H. Beatty Chadwick (born 1936) is the current American record holder for the longest time being held in civil contempt of court, having spent fourteen years in prison.

In 1992, Chadwick entered divorce proceedings with his wife, Barbara Chadwick. Chadwick claimed he had transferred $2.5 million to a debt in Gibraltar; however, in 1994, after the discovery that he had bought and redeemed three annuity contracts using $869,000 from Gibraltar, the Delaware County Court of Common Pleas ruled his transfers were fraudulent. Chadwick refused to follow the subsequent court orders and was arrested in 1995 on a bench warrant for contempt. During his arrest, he was also convicted of assault for resisting arrest.

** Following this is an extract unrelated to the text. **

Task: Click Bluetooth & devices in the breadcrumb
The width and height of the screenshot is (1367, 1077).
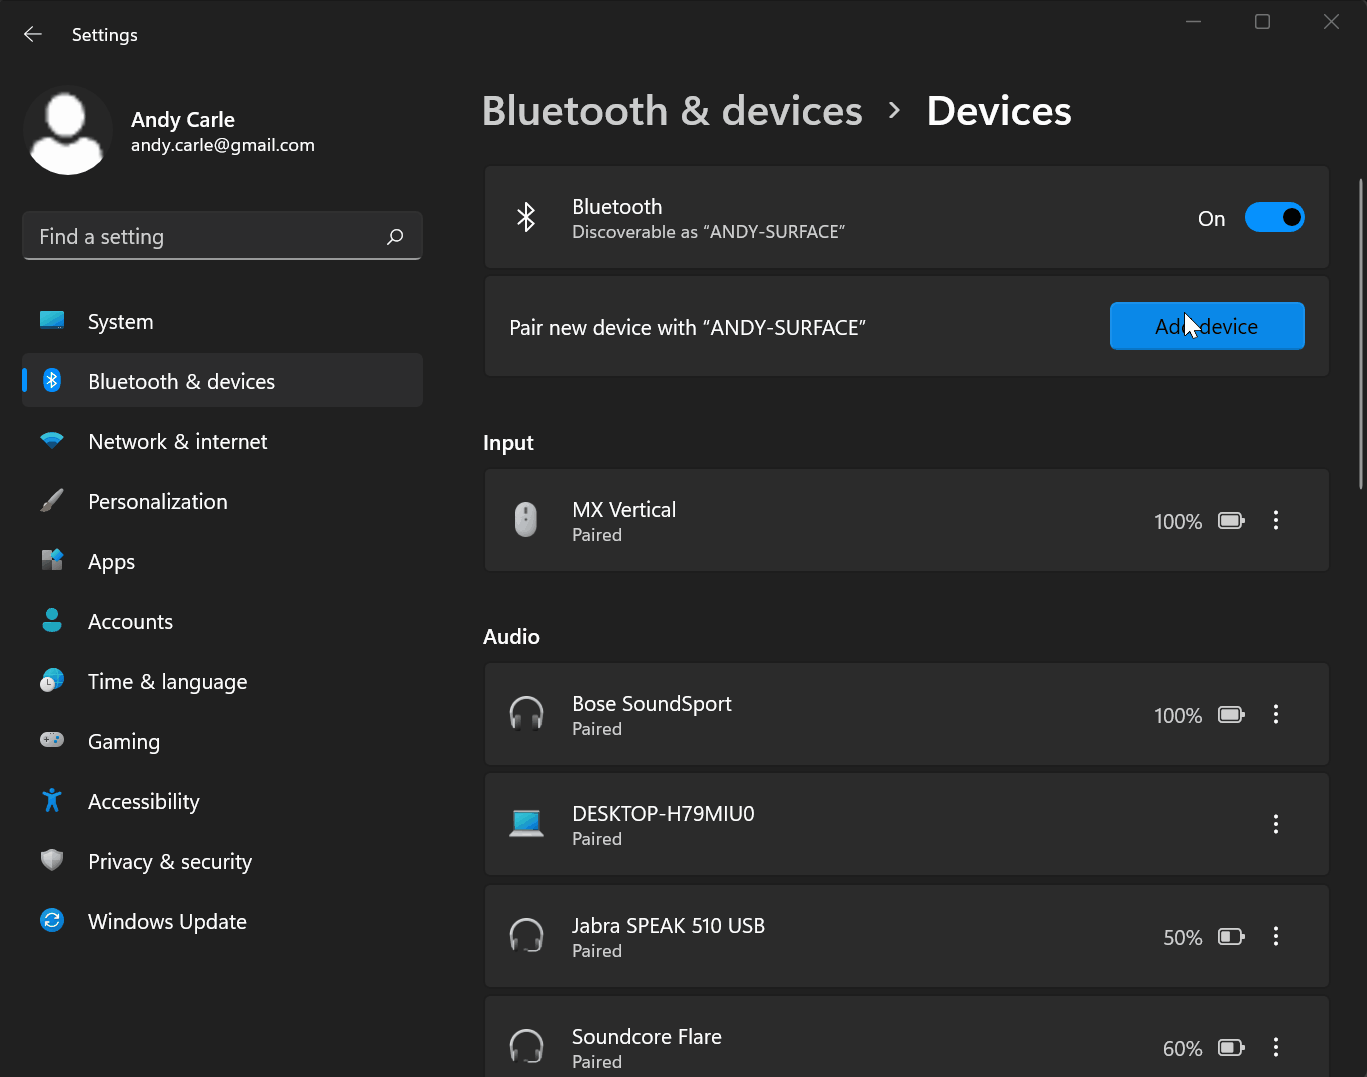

He was incarcerated until such time as he could present $2.5 million to the Delaware County Court in Pennsylvania. Chadwick maintained that the money was lost in bad investments and therefore he could not surrender money he did not possess.'

In 2005, due to his assault conviction, Chadwick was suspended from the practice of law for five years.

On July 10, 2009, Chadwick was ordered released from prison by Delaware County Judge Joseph Cronin, who determined his continued incarceration had lost its coercive effect and would not result in him surrendering the money.